Saved data entries:
######

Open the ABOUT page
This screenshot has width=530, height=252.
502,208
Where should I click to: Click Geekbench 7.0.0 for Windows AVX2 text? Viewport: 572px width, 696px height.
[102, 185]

######

> **Problem to work on**:
An exact restatement of the data is required.

> **Expected output**:
Open the ABOUT page
This screenshot has width=530, height=252.
502,208
Where should I click to: Click Geekbench 7.0.0 for Windows AVX2 text? Viewport: 572px width, 696px height.
[102, 185]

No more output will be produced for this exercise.